A machine learning inference accelerator is a specialized chip that can run the operations used in ML models very quickly and efficiently. It can be either an ASIC or an FPGA, with ASIC giving better performance but FPGA being more flexible.
Custom accelerators offer dramatically better performance per watt than existing GPU and CPU options. Massive companies like Google and Facebook use them to make training and inference cheaper. However, everyone else has been left out: small and mid-sized companies, students and academics, hobbyists and tinkerers currently have no chance of getting custom ML hardware. We aim to change that, starting with ML inference on embedded and edge FPGA platforms. Our dream is that our accelerators help people make new applications possible that simply weren't feasible before.
We believe that advances in AI go hand in hand with advances in computing hardware. As a couple of software and ML engineers hoping to live in a world alongside intelligent machines, we wanted to know why those hardware advances were taking so long! We taught ourselves digital design and gradually realized that the next generation of hardware will need to be finely customized to enable state of the art ML models at the edge, that is, running on your devices and not in the cloud. In the CPU world, the RISC-V RocketChip implementation has proven the value of customizable compute hardware. The problem was that no-one was building that kind of capability for ML acceleration. We started Tensil to build customizable ML accelerators and see what kind of applications people can create with them.
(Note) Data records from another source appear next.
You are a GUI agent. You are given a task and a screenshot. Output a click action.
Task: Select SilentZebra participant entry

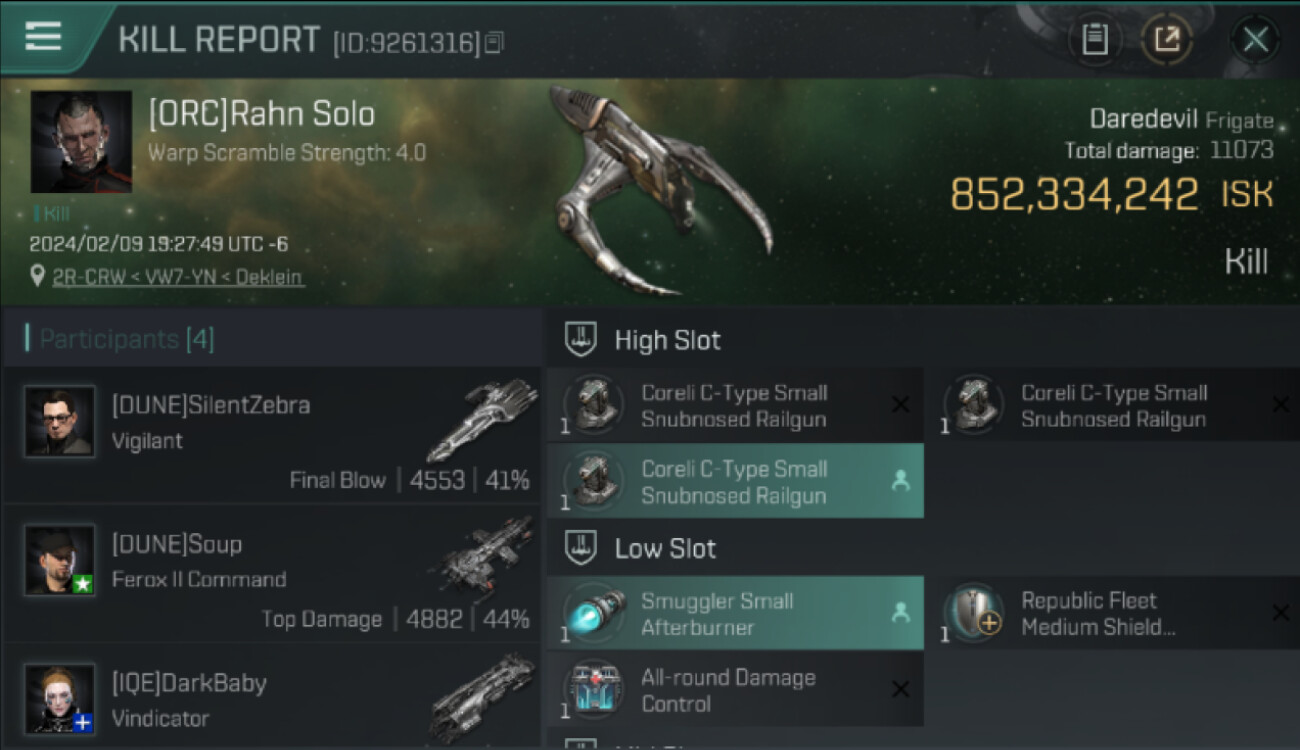click(272, 436)
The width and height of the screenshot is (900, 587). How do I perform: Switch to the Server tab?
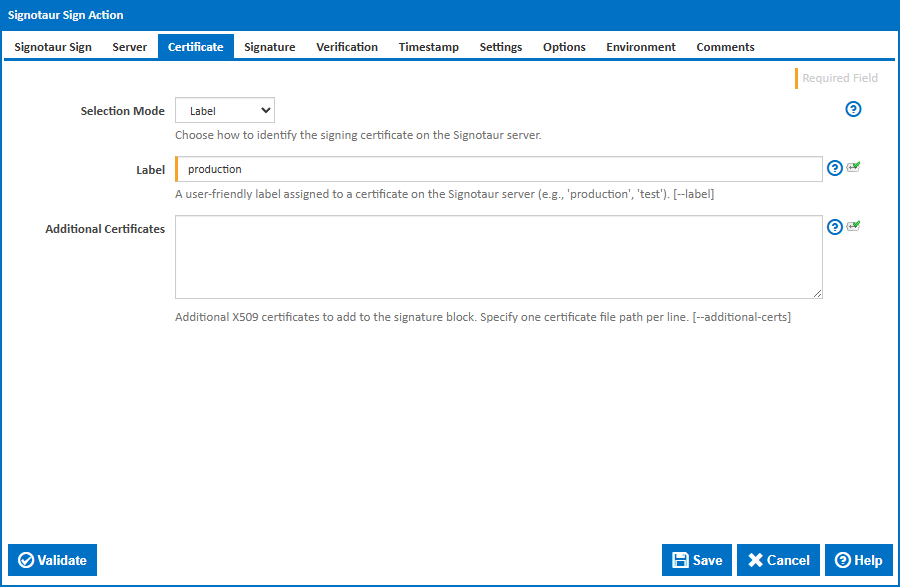point(130,46)

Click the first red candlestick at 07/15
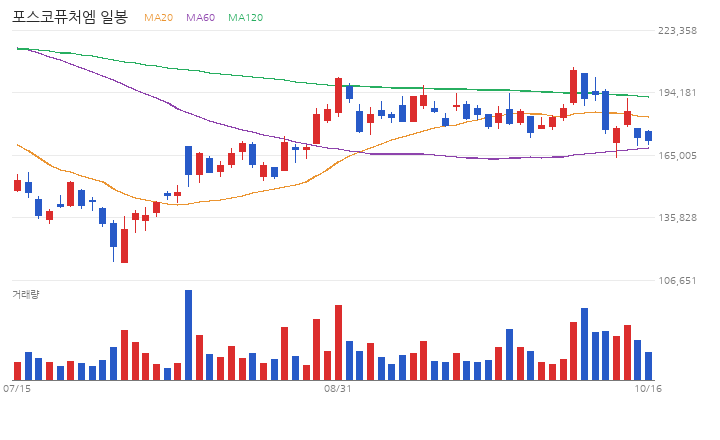click(x=17, y=185)
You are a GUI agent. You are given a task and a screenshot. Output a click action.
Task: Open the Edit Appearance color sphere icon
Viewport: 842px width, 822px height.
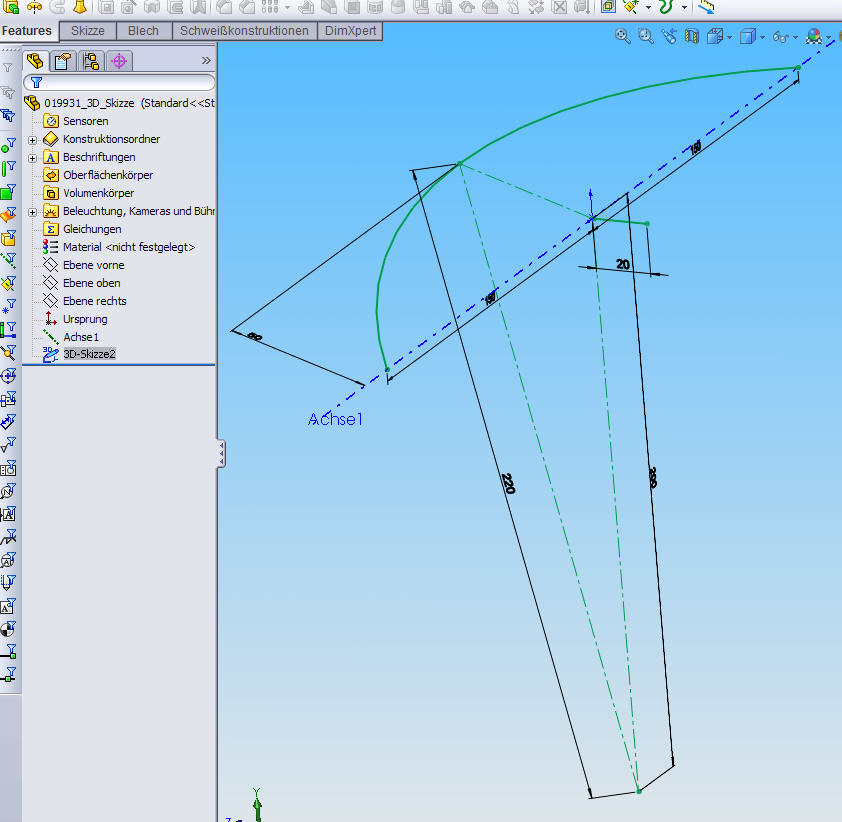click(x=814, y=37)
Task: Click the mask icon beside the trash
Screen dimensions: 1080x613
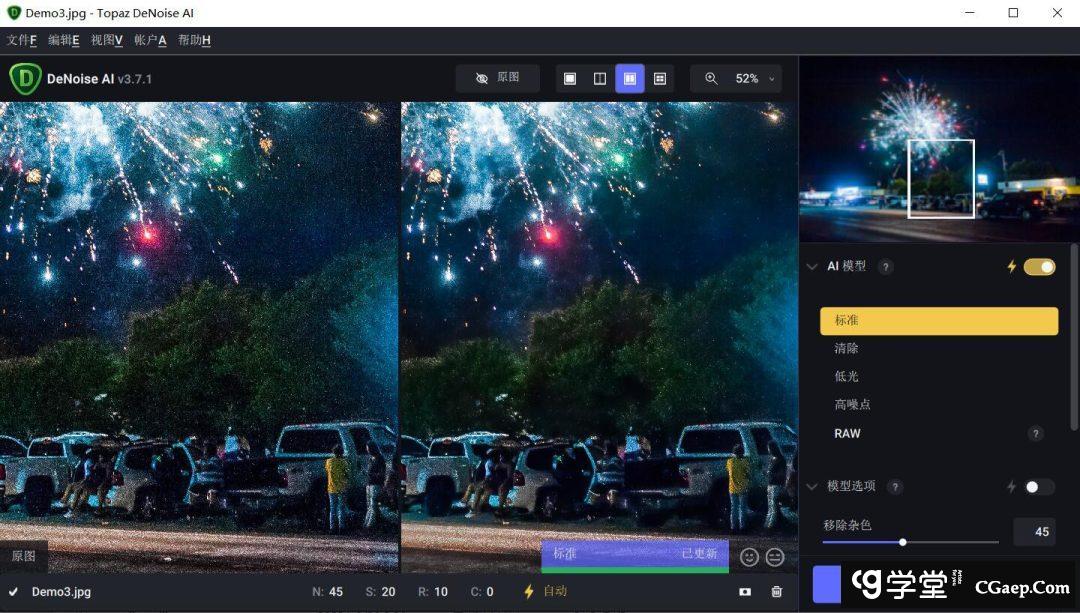Action: point(745,592)
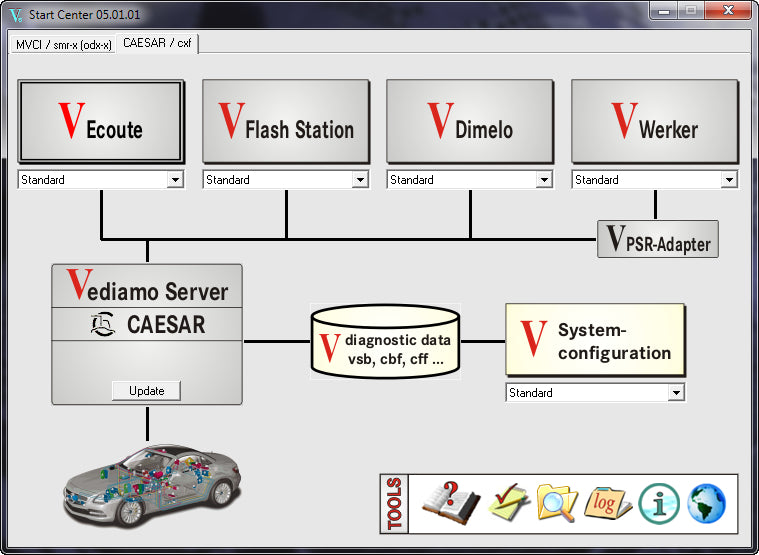Switch to the MVCI / smr-x tab

(x=64, y=44)
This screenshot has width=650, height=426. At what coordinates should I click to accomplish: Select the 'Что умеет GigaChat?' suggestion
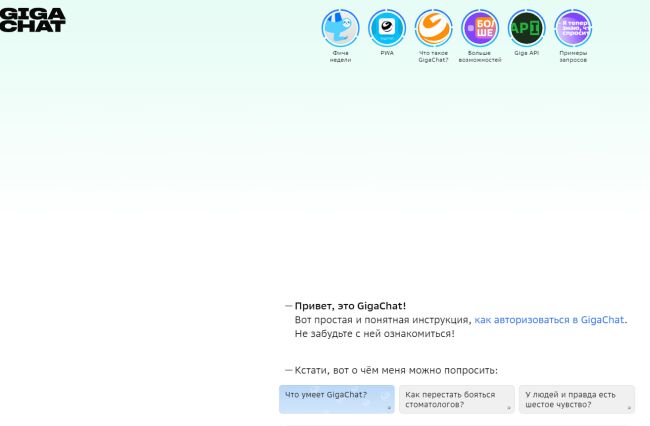pyautogui.click(x=326, y=395)
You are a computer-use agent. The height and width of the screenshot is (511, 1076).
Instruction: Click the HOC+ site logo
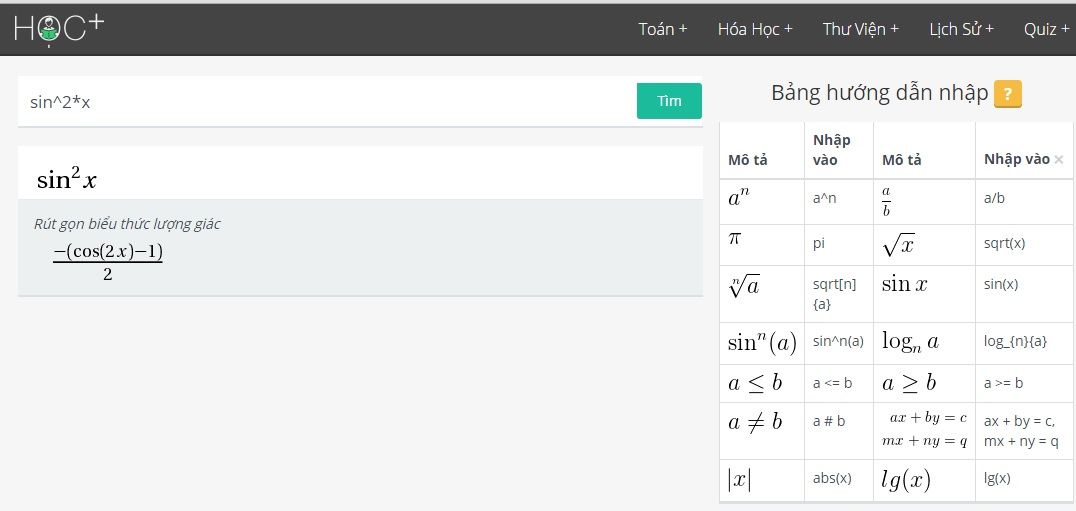pos(58,29)
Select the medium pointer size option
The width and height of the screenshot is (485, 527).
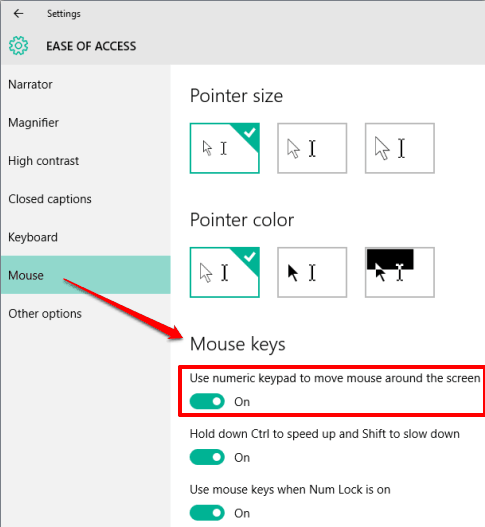tap(312, 148)
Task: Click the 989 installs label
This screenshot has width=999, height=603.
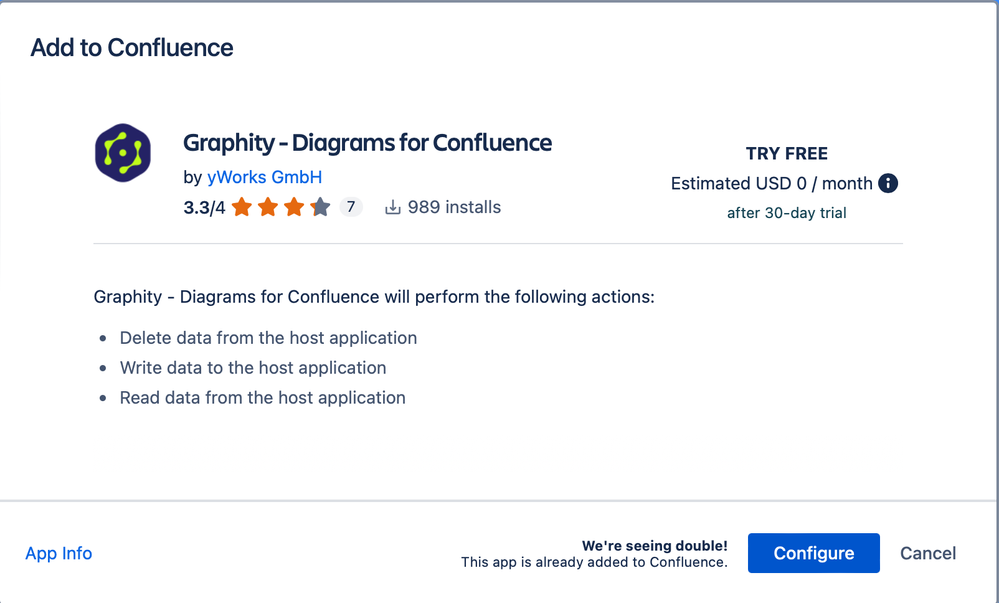Action: [454, 207]
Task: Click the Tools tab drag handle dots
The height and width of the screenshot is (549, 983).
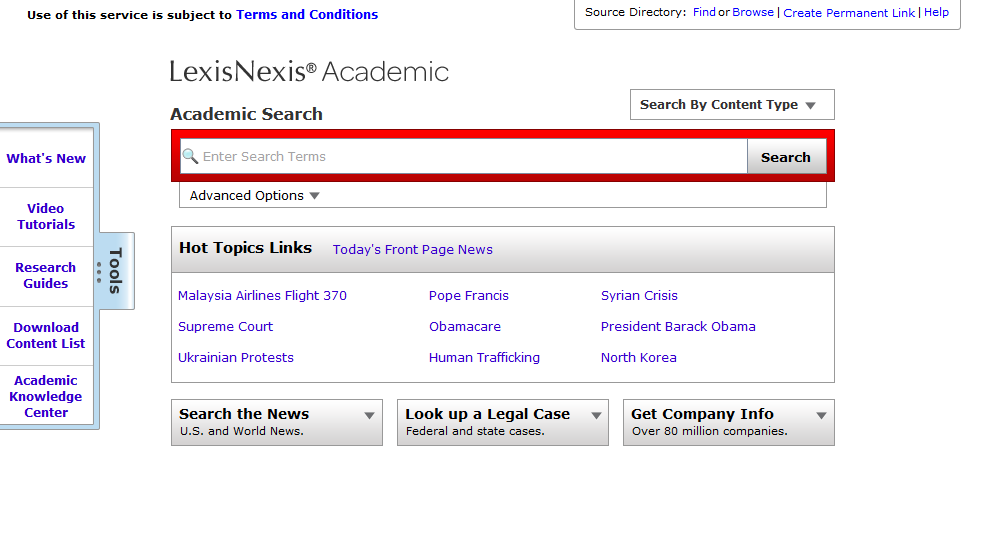Action: [x=99, y=272]
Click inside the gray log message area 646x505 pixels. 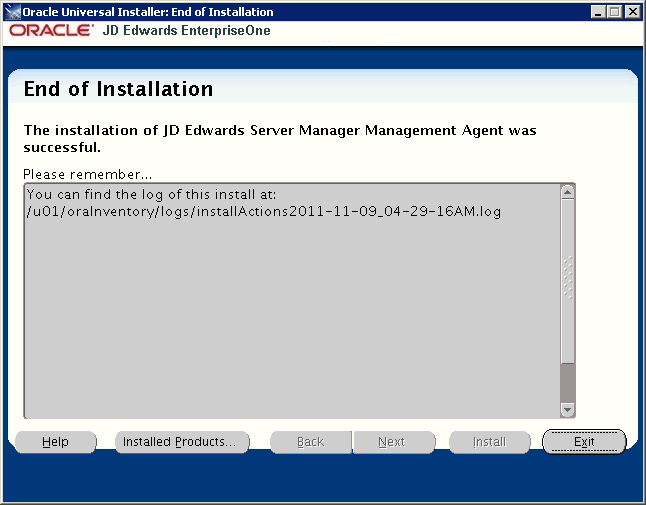point(290,320)
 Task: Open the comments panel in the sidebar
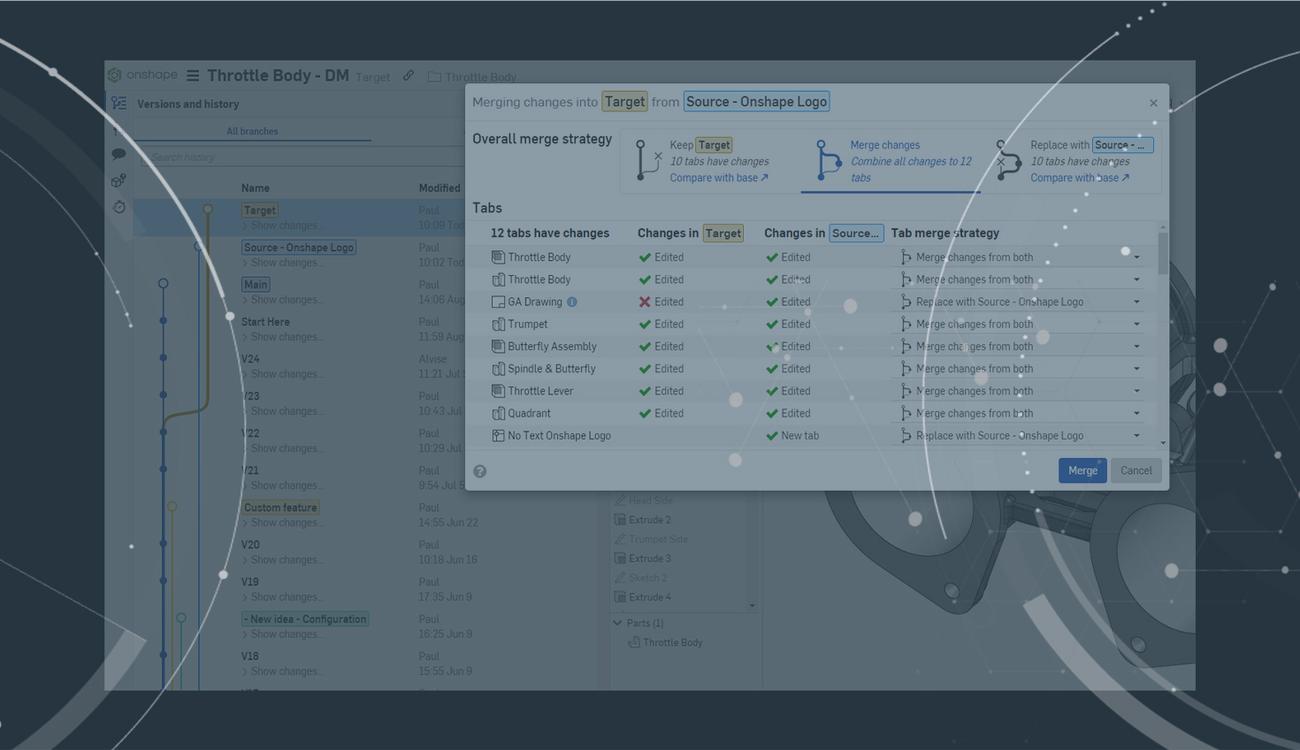click(x=118, y=155)
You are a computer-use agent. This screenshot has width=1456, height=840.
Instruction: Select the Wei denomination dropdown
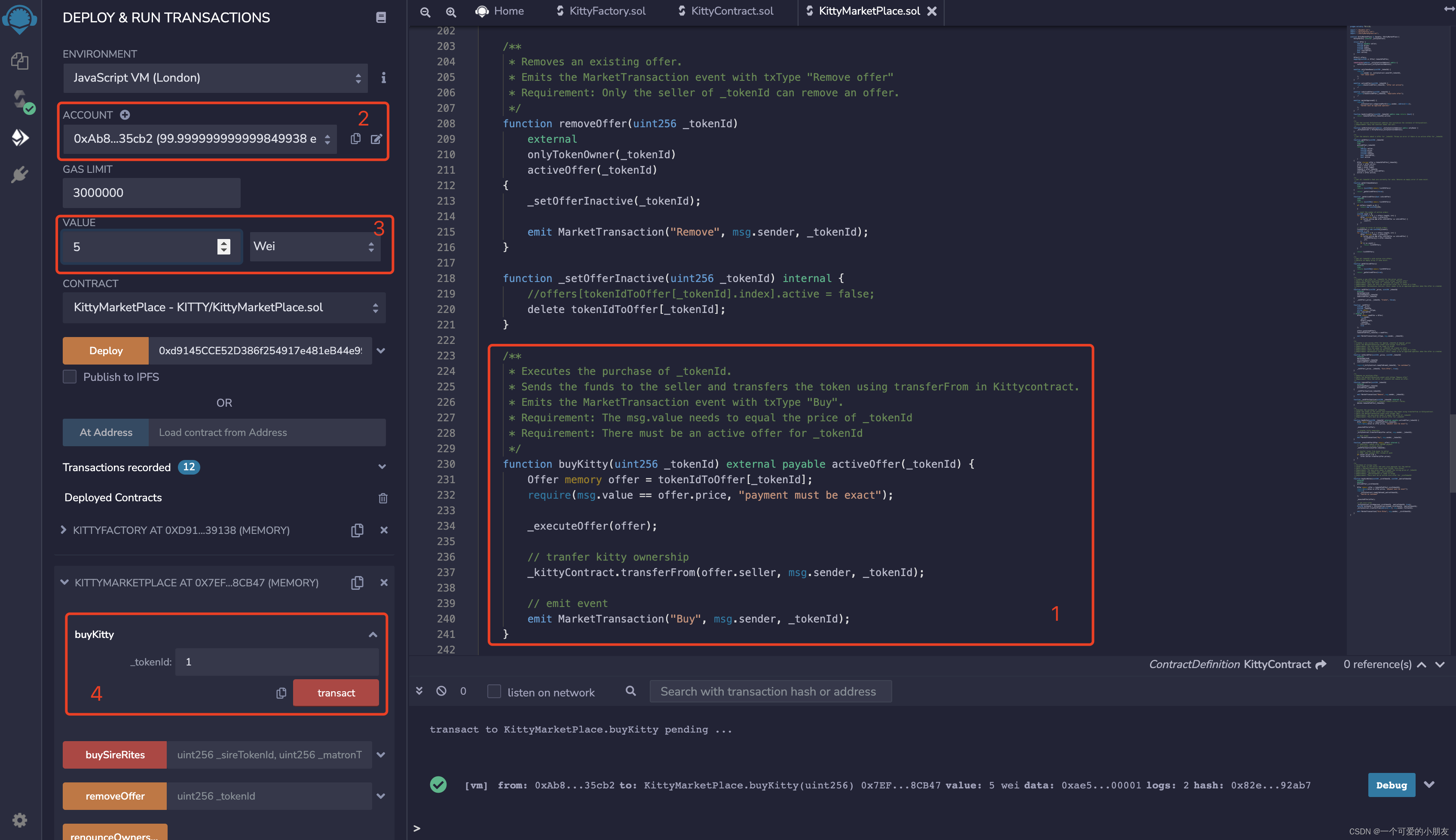(x=314, y=246)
Tensil is a set of tools for running ML models on custom accelerator architectures. It includes an RTL generator, a model compiler, and a set of drivers. It enables you to create a custom accelerator, compile an ML model targeted at it, and then deploy and run that compiled model. To see how to do this and get it running on an FPGA platform, check out our tutorial at https://www.tensil.ai/docs/tutorials/resnet20-ultra96v2/.
We developed an accelerator generator in Chisel and then wrote a parameterizable graph compiler in Scala. (Fun fact: unlike in software, formal verification is actually a totally viable way to test digital circuits and we have made great use of this technique.) The accelerator generator takes in the desired architecture parameters and produces an instance of the accelerator which can be synthesized using standard EDA tools. The compiler implements ML models using the accelerator’s instruction set and can target any possible instance of the accelerator.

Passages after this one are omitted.